* [Stated problem]: Convert the data below into a JSON list of strings, one string per line, leaving out blank lines.

--- START Records shown ---

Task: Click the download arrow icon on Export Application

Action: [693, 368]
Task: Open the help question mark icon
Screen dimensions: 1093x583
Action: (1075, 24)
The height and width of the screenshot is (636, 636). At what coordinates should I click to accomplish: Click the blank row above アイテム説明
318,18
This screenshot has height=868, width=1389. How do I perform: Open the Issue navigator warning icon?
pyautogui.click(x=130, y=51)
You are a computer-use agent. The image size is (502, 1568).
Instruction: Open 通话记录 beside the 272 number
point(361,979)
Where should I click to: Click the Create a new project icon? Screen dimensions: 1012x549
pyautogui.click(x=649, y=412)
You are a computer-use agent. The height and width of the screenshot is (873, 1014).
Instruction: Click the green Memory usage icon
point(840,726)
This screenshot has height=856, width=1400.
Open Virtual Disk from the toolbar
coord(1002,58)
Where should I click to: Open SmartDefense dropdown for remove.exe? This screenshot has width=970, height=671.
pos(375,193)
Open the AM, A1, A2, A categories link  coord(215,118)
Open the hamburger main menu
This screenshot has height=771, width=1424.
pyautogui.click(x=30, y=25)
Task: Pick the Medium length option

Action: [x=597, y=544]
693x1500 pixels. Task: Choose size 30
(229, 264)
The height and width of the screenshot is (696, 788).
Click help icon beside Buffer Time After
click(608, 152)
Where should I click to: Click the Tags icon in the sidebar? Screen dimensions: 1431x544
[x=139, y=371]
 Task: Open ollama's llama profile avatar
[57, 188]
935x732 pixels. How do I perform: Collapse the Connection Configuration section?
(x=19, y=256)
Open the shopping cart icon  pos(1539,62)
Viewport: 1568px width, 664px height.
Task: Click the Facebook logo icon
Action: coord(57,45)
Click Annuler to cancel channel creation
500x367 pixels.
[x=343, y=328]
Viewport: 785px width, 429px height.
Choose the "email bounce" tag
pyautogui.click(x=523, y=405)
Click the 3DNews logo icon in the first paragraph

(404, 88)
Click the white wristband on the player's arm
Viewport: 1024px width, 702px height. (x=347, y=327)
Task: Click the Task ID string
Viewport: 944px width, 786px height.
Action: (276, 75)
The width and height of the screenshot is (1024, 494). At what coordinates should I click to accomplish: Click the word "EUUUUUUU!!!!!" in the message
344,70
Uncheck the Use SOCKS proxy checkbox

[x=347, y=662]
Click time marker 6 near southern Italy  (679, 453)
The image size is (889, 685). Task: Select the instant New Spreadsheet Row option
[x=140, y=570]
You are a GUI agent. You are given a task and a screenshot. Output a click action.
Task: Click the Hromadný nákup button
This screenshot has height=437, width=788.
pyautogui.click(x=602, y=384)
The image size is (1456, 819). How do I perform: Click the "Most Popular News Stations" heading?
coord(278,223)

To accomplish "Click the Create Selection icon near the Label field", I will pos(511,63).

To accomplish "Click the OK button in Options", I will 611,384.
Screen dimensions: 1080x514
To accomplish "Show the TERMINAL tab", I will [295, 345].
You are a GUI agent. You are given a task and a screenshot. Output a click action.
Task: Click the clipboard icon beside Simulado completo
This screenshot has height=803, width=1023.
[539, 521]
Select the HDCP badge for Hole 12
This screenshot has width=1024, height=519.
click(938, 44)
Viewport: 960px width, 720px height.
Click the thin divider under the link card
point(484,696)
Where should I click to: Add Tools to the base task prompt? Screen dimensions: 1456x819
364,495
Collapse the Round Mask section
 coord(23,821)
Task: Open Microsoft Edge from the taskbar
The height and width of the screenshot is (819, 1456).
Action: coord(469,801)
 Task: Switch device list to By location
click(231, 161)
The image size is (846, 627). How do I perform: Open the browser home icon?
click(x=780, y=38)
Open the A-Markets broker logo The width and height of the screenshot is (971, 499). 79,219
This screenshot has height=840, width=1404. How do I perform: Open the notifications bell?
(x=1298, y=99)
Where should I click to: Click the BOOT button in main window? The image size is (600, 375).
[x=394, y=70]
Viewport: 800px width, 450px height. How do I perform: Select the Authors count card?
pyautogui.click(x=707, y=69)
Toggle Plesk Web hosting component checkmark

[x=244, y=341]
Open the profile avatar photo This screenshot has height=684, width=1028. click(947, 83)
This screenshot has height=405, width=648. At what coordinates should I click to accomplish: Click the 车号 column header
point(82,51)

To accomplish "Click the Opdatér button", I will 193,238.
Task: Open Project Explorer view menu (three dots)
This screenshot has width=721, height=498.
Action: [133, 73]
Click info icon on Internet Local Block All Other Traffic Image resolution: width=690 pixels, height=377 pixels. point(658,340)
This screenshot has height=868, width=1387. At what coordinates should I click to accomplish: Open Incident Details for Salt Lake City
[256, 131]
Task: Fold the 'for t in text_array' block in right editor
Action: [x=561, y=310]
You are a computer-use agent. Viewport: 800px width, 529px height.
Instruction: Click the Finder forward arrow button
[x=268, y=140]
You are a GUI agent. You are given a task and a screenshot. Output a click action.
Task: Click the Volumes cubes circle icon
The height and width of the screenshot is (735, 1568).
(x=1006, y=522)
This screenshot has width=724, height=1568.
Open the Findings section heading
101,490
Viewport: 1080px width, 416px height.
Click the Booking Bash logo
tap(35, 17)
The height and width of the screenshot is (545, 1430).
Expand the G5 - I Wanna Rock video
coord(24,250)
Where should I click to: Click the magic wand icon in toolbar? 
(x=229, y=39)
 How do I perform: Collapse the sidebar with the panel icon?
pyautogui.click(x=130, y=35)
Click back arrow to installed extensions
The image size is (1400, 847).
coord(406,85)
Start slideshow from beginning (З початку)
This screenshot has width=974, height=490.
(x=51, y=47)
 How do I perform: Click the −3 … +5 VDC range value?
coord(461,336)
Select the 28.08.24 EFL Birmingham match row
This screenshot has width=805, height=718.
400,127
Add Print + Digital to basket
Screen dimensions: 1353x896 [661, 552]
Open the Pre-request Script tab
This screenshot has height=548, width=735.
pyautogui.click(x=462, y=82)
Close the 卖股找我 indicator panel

--- END Records shown ---

* [Task solution]:
[
  "Task: Click the download arrow icon on Export Application",
  "Action: [693, 368]",
  "Task: Open the help question mark icon",
  "Screen dimensions: 1093x583",
  "Action: (1075, 24)",
  "The height and width of the screenshot is (636, 636). At what coordinates should I click to accomplish: Click the blank row above アイテム説明",
  "318,18",
  "This screenshot has height=868, width=1389. How do I perform: Open the Issue navigator warning icon?",
  "pyautogui.click(x=130, y=51)",
  "You are a computer-use agent. The image size is (502, 1568).",
  "Instruction: Open 通话记录 beside the 272 number",
  "point(361,979)",
  "Where should I click to: Click the Create a new project icon? Screen dimensions: 1012x549",
  "pyautogui.click(x=649, y=412)",
  "You are a computer-use agent. The height and width of the screenshot is (873, 1014).",
  "Instruction: Click the green Memory usage icon",
  "point(840,726)",
  "This screenshot has height=856, width=1400.",
  "Open Virtual Disk from the toolbar",
  "coord(1002,58)",
  "Where should I click to: Open SmartDefense dropdown for remove.exe? This screenshot has width=970, height=671.",
  "pos(375,193)",
  "Open the AM, A1, A2, A categories link  coord(215,118)",
  "Open the hamburger main menu",
  "This screenshot has height=771, width=1424.",
  "pyautogui.click(x=30, y=25)",
  "Task: Pick the Medium length option",
  "Action: [x=597, y=544]",
  "693x1500 pixels. Task: Choose size 30",
  "(229, 264)",
  "The height and width of the screenshot is (696, 788).",
  "Click help icon beside Buffer Time After",
  "click(608, 152)",
  "Where should I click to: Click the Tags icon in the sidebar? Screen dimensions: 1431x544",
  "[x=139, y=371]",
  " Task: Open ollama's llama profile avatar",
  "[57, 188]",
  "935x732 pixels. How do I perform: Collapse the Connection Configuration section?",
  "(x=19, y=256)",
  "Open the shopping cart icon  pos(1539,62)",
  "Viewport: 1568px width, 664px height.",
  "Task: Click the Facebook logo icon",
  "Action: coord(57,45)",
  "Click Annuler to cancel channel creation",
  "500x367 pixels.",
  "[x=343, y=328]",
  "Viewport: 785px width, 429px height.",
  "Choose the \"email bounce\" tag",
  "pyautogui.click(x=523, y=405)",
  "Click the 3DNews logo icon in the first paragraph",
  "(404, 88)",
  "Click the white wristband on the player's arm",
  "Viewport: 1024px width, 702px height. (x=347, y=327)",
  "Task: Click the Task ID string",
  "Viewport: 944px width, 786px height.",
  "Action: (276, 75)",
  "The width and height of the screenshot is (1024, 494). At what coordinates should I click to accomplish: Click the word \"EUUUUUUU!!!!!\" in the message",
  "344,70",
  "Uncheck the Use SOCKS proxy checkbox",
  "[x=347, y=662]",
  "Click time marker 6 near southern Italy  (679, 453)",
  "The image size is (889, 685). Task: Select the instant New Spreadsheet Row option",
  "[x=140, y=570]",
  "You are a GUI agent. You are given a task and a screenshot. Output a click action.",
  "Task: Click the Hromadný nákup button",
  "This screenshot has height=437, width=788.",
  "pyautogui.click(x=602, y=384)",
  "The image size is (1456, 819). How do I perform: Click the \"Most Popular News Stations\" heading?",
  "coord(278,223)",
  "To accomplish \"Click the Create Selection icon near the Label field\", I will pos(511,63).",
  "To accomplish \"Click the OK button in Options\", I will 611,384.",
  "Screen dimensions: 1080x514",
  "To accomplish \"Show the TERMINAL tab\", I will [295, 345].",
  "You are a GUI agent. You are given a task and a screenshot. Output a click action.",
  "Task: Click the clipboard icon beside Simulado completo",
  "This screenshot has height=803, width=1023.",
  "[539, 521]",
  "Select the HDCP badge for Hole 12",
  "This screenshot has width=1024, height=519.",
  "click(938, 44)",
  "Viewport: 960px width, 720px height.",
  "Click the thin divider under the link card",
  "point(484,696)",
  "Where should I click to: Add Tools to the base task prompt? Screen dimensions: 1456x819",
  "364,495",
  "Collapse the Round Mask section",
  " coord(23,821)",
  "Task: Open Microsoft Edge from the taskbar",
  "The height and width of the screenshot is (819, 1456).",
  "Action: coord(469,801)",
  " Task: Switch device list to By location",
  "click(231, 161)",
  "The image size is (846, 627). How do I perform: Open the browser home icon?",
  "click(x=780, y=38)",
  "Open the A-Markets broker logo The width and height of the screenshot is (971, 499). 79,219",
  "This screenshot has height=840, width=1404. How do I perform: Open the notifications bell?",
  "(x=1298, y=99)",
  "Where should I click to: Click the BOOT button in main window? The image size is (600, 375).",
  "[x=394, y=70]",
  "Viewport: 800px width, 450px height. How do I perform: Select the Authors count card?",
  "pyautogui.click(x=707, y=69)",
  "Toggle Plesk Web hosting component checkmark",
  "[x=244, y=341]",
  "Open the profile avatar photo This screenshot has height=684, width=1028. click(947, 83)",
  "This screenshot has height=405, width=648. At what coordinates should I click to accomplish: Click the 车号 column header",
  "point(82,51)",
  "To accomplish \"Click the Opdatér button\", I will 193,238.",
  "Task: Open Project Explorer view menu (three dots)",
  "This screenshot has width=721, height=498.",
  "Action: [133, 73]",
  "Click info icon on Internet Local Block All Other Traffic Image resolution: width=690 pixels, height=377 pixels. point(658,340)",
  "This screenshot has height=868, width=1387. At what coordinates should I click to accomplish: Open Incident Details for Salt Lake City",
  "[256, 131]",
  "Task: Fold the 'for t in text_array' block in right editor",
  "Action: [x=561, y=310]",
  "You are a computer-use agent. Viewport: 800px width, 529px height.",
  "Instruction: Click the Finder forward arrow button",
  "[x=268, y=140]",
  "You are a GUI agent. You are given a task and a screenshot. Output a click action.",
  "Task: Click the Volumes cubes circle icon",
  "The height and width of the screenshot is (735, 1568).",
  "(x=1006, y=522)",
  "This screenshot has width=724, height=1568.",
  "Open the Findings section heading",
  "101,490",
  "Viewport: 1080px width, 416px height.",
  "Click the Booking Bash logo",
  "tap(35, 17)",
  "The height and width of the screenshot is (545, 1430).",
  "Expand the G5 - I Wanna Rock video",
  "coord(24,250)",
  "Where should I click to: Click the magic wand icon in toolbar? ",
  "(x=229, y=39)",
  " How do I perform: Collapse the sidebar with the panel icon?",
  "pyautogui.click(x=130, y=35)",
  "Click back arrow to installed extensions",
  "The image size is (1400, 847).",
  "coord(406,85)",
  "Start slideshow from beginning (З початку)",
  "This screenshot has width=974, height=490.",
  "(x=51, y=47)",
  " How do I perform: Click the −3 … +5 VDC range value?",
  "coord(461,336)",
  "Select the 28.08.24 EFL Birmingham match row",
  "This screenshot has width=805, height=718.",
  "400,127",
  "Add Print + Digital to basket",
  "Screen dimensions: 1353x896 [661, 552]",
  "Open the Pre-request Script tab",
  "This screenshot has height=548, width=735.",
  "pyautogui.click(x=462, y=82)",
  "Close the 卖股找我 indicator panel"
]